Tuvaletlerin yakınında bir tartışma duydu ve randevusunun restorandaki başka bir müşteriyle tartıştığını gördü.

Karşısındaki kadın kıkırdadı, "Oops, dikkatimi dağıtmam yeterince uzun sürmedi galiba. Seni randevuna geri bırakayım. Cihazdaki bilgilerin işine yarayabileceğini düşünüyorsan, beni ara. Pazarlık yapabiliriz." Hızla yerinden kalktı ve restorandan çıktı.

Isaias USB'yi avucuna aldı ve güvenlik şefine uzattı. "İçinde ne olduğunu bilmiyorum. Hiçbir şey de olabilir, her şey de. Ofise gidene kadar güvende tutun ve IT ekibine virüs yüklü olup olmadığını kontrol ettirin. Ayrıca Merlin McGrath'ın eski karısı hakkında her şeyi öğrenin. Her detayı istiyorum."

"Emredersiniz efendim." Adam uzaklaşırken, randevusu masaya geri döndü.
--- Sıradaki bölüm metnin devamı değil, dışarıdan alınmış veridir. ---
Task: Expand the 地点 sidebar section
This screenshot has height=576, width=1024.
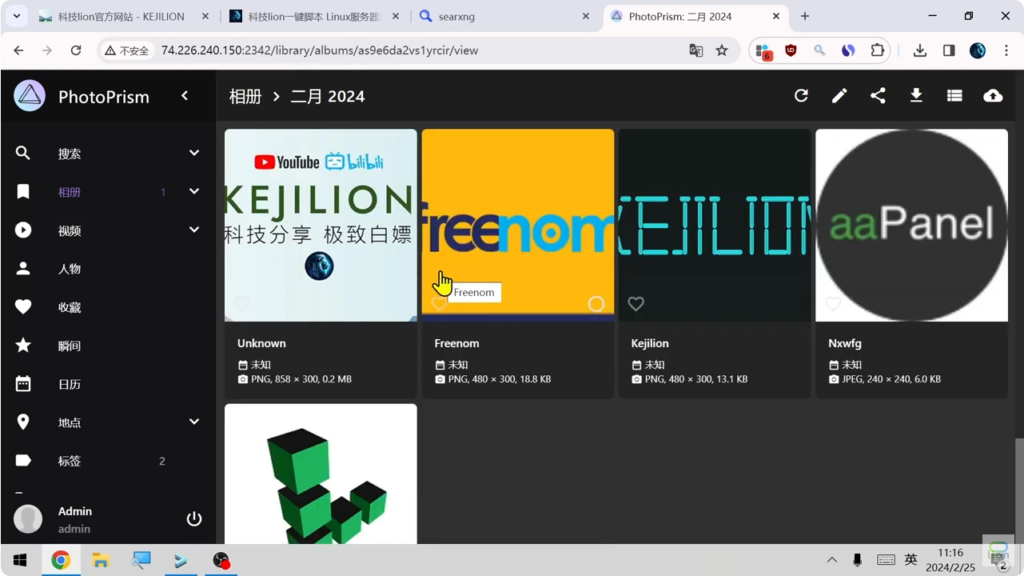Action: tap(194, 422)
"Isaias, bir kadın tuvalette ipek eteğimin üzerine su döktü ve çıktığımda başka biri bana bir bardak suyla çarptı. Bu nasıl senin favori restoranın olabilir, müşteriler bu kadar sakar?"

"Muhtemelen talihsiz bir dizi olaydır. Yeni eteğinin parasını ödeyeceğim." Brunetin randevusunun ıslanmasını ayarladığını fark edince gülmemeye çalıştı. Ona bir borcu var gibi görünüyordu.
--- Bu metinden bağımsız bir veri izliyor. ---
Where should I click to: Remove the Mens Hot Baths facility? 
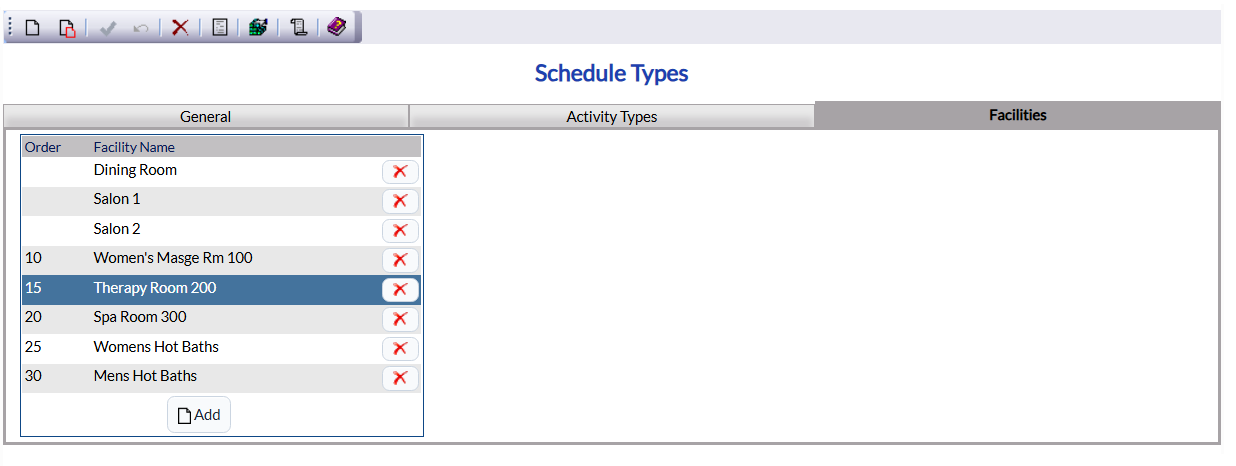click(x=400, y=378)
"Restoran ödemeli," dedi öfkeli bir şekilde sarı saçlarını omzunun üzerinden atarak.

"Su döken restoran çalışanı mıydı?"

"Hayır."

"Öyleyse neden ödemeliler?"

"Misafirlerini daha iyi kontrol etmeliler."

"Fikir ayrılığına düşeceğiz," şarap kadehine işaret etti, "şarabını iç. Yemek birazdan gelecek."

"Tamam," diye homurdandı. "Kadın kimdi?"

"Hangi kadın?"

"Masada oturan kadın?"

"Yanlış masaya oturdu," yalan söyledi. "Oldukça utandı."

"Öyleyse neden ayrıldı?"

İleri doğru eğildi, "Sanırım randevusu tuvaletteyken onu burada bıraktı."

"Ödemeden mi ayrıldı?"

"Bilmiyorum. Gerçekten umurumda değil. Umursadığım tek şey bu konuşmayı sürdürmemek."

Yirmi dakika sonra kadını tamamen görmezden gelmişti. Önündeki yemeklerin tadını çıkarırken, kadının adını hatırlamakta zorlanıyordu. Kadın ana yemeğin balık tadından ve tatlının kalori içeriğinden şikayet etti. Bir dahaki sefere burada yalnız yemek yemeyi aklının bir köşesine not etti.

Hesap geldiğinde, restoran sahibinin yaklaşarak hesabın kendilerine ait olduğunu söylemesine şaşırdı.

"Bayanlar tuvaletinde bir aksilik olduğunu anladım ve restoranımda kötü bir deneyim yaşamanıza asla izin veremem."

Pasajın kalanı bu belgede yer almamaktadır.